It is amazing how much speaking ability you lose in a weekend. My host mother laughs at me when I wake up every morning because my German is a little rusty, I haven’t been practicing all day. I lose some fluency in those 9 hours and it takes about an hour before I can get it back. Coming back from an entire weekend took even more time.

My host mother wanted to know when I would be home from the airport and all I wanted to say was “just landed, be home soon”. 5 words. I looked up every variation of “just” that my phone dictionary had, before I found the right one, which turned out to be the wrong one. My host mother speaks perfect English, so I could have responded in English. My host mother is very entertained by my countless errors, so I could have picked the wrong one and made her smile. But I wanted to speak proper German, so it took me 5 minutes to improperly write 5 words.

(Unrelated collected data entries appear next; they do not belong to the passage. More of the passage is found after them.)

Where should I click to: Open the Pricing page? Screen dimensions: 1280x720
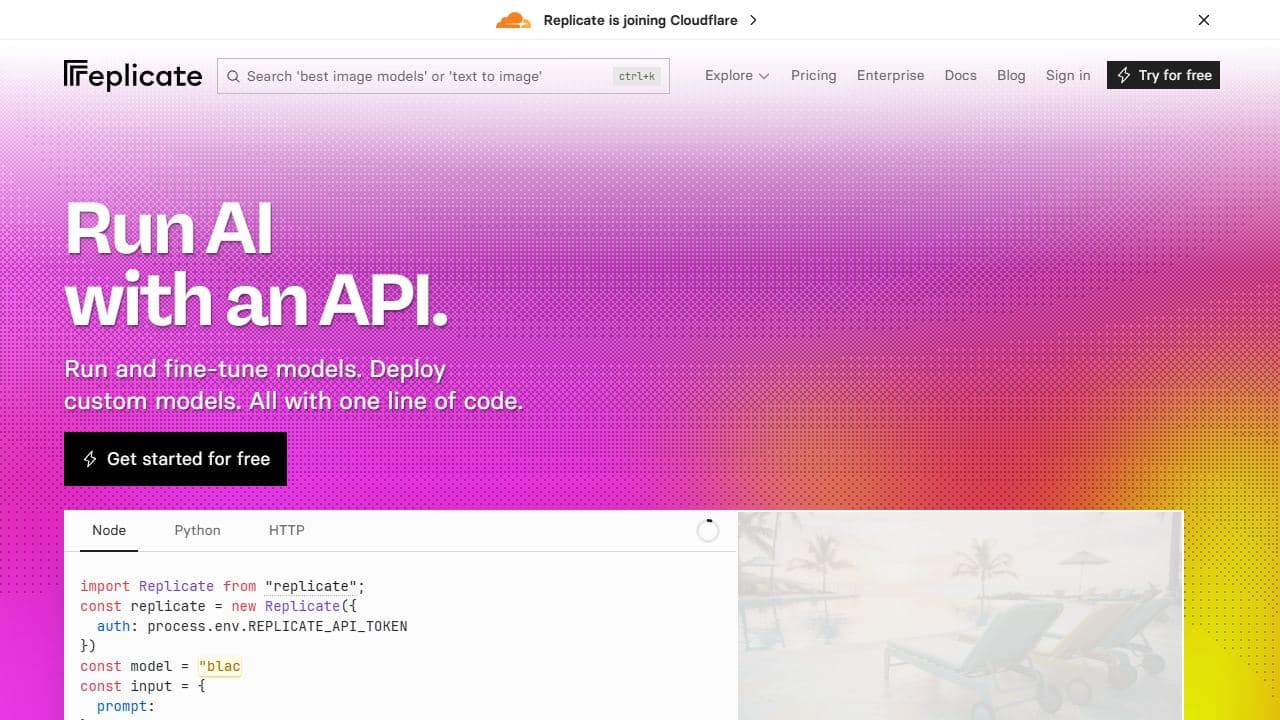coord(813,75)
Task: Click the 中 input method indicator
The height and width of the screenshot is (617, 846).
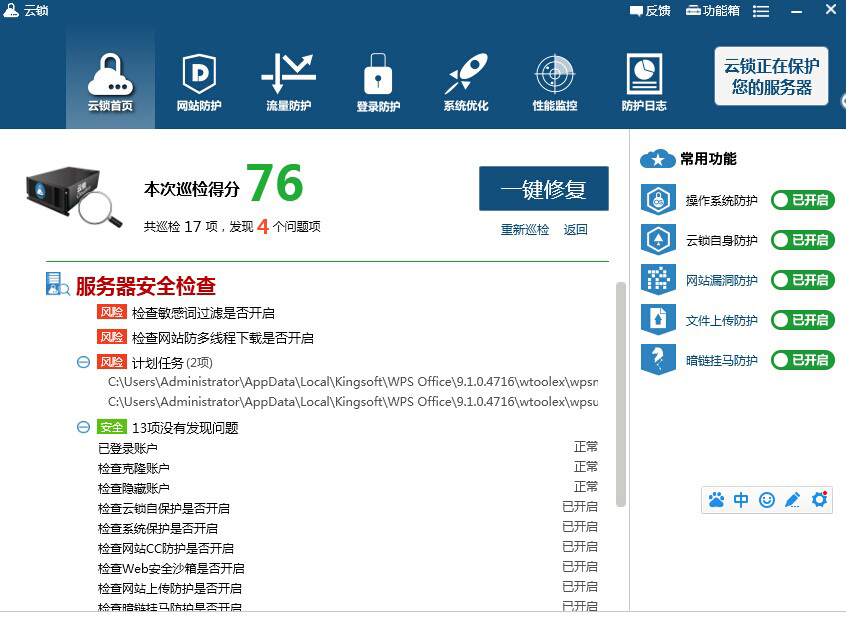Action: pos(741,500)
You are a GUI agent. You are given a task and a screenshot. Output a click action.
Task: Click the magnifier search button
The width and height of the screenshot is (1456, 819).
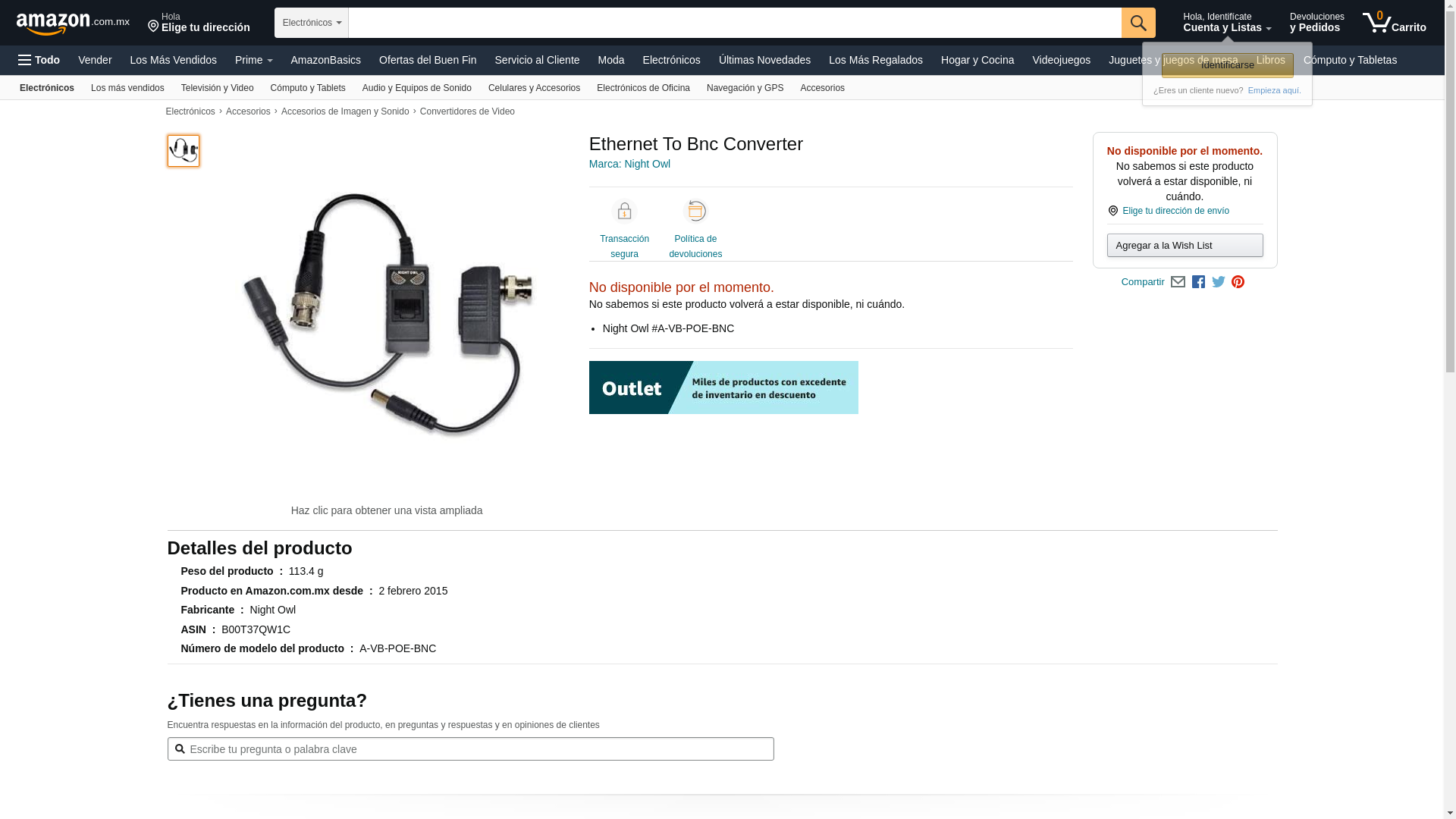point(1138,23)
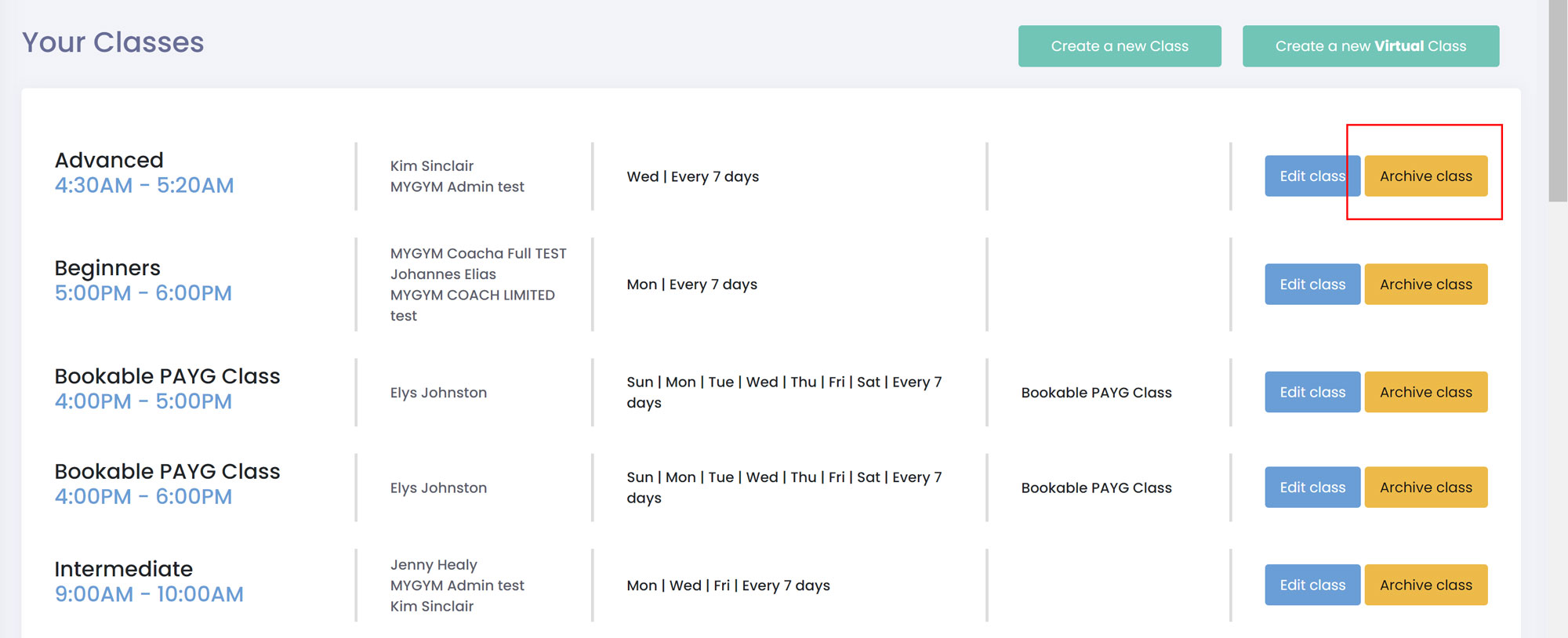The width and height of the screenshot is (1568, 638).
Task: Edit the Advanced class
Action: pyautogui.click(x=1311, y=176)
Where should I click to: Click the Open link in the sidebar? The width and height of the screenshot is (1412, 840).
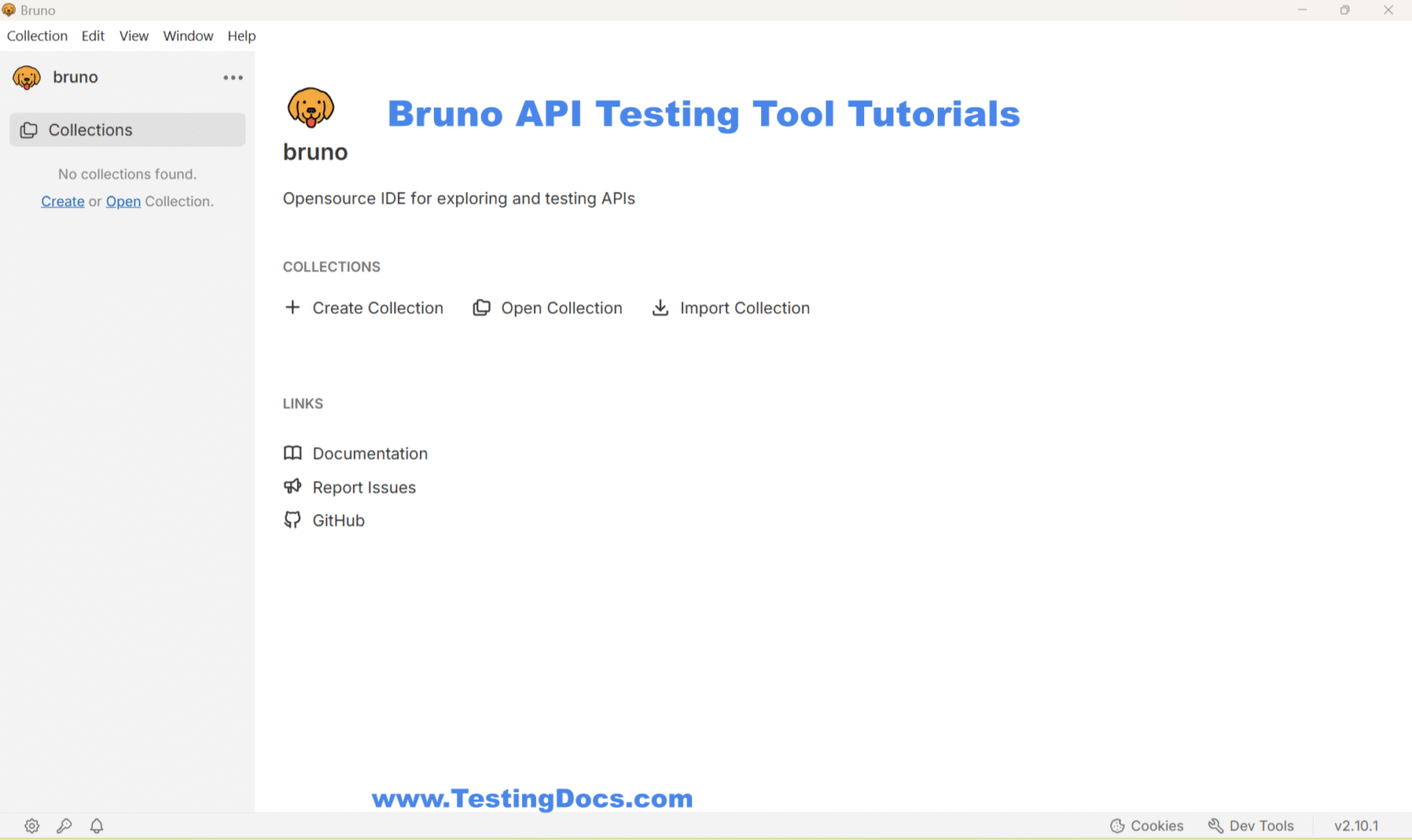click(122, 201)
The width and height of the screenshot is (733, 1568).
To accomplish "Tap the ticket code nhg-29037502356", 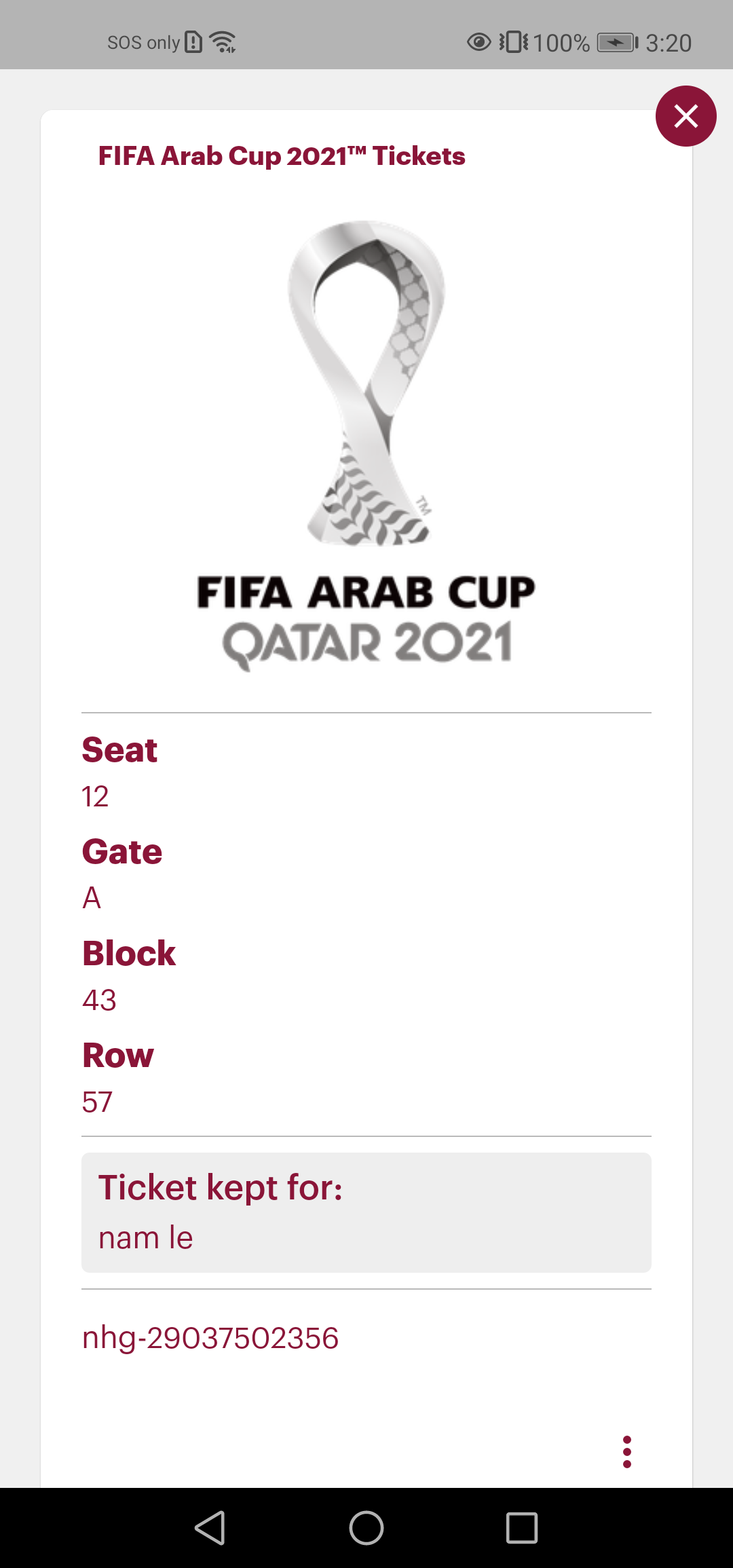I will 210,1338.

It was frustrating. Language immersion is supposed to be the best way to learn a language, which is why the Furman German Department requires a home-stay instead of a university apartment. And it truly is a valid point. When I get home from school, I have a whole extra class where I learn vocabulary that real Germans actually use in their everyday life. But language immersion is more difficult than I thought it would be. It is frustrating hearing the “did you understand that?” countless times every night, and having to answer “no” the majority of the time. It is frustrating when my host mother switches to English when she gets excited about something, because she knows that if she spoke that quickly in German I would not be able to understand it. It is frustrating when I get on the U-Bahn and the 4 year old sitting next to me is using vocabulary I have not learned.

Eventually I will learn German, and that eventually will come much sooner since I have the home stay. Every once in awhile I say something and my host mother tells me that my German is improving, by that I mean I remember the days, times, and exact conversation of the 3 times that she has said that in the month I have been here. But it gives me hope. I am glad that I get to ride the U-Bahn, and every once in awhile say “Keine Ahnung” (no idea) to the Germans who ask me for directions to places I never heard of, because that means I at least look like I speak German well. I am glad when the lady at the bakery gives me the price in German instead of detecting my awful accents and saying it in English. I am glad that the other Furman students will share ridiculous German commercials with me via YouTube, so we can all learn the same obscure slang, and I am glad that I have my host mom and her friends, who love to gossip with me. Language immersion is mostly frustrating, but I guess, it’s maybe, sometimes, possibly, extremely rewarding.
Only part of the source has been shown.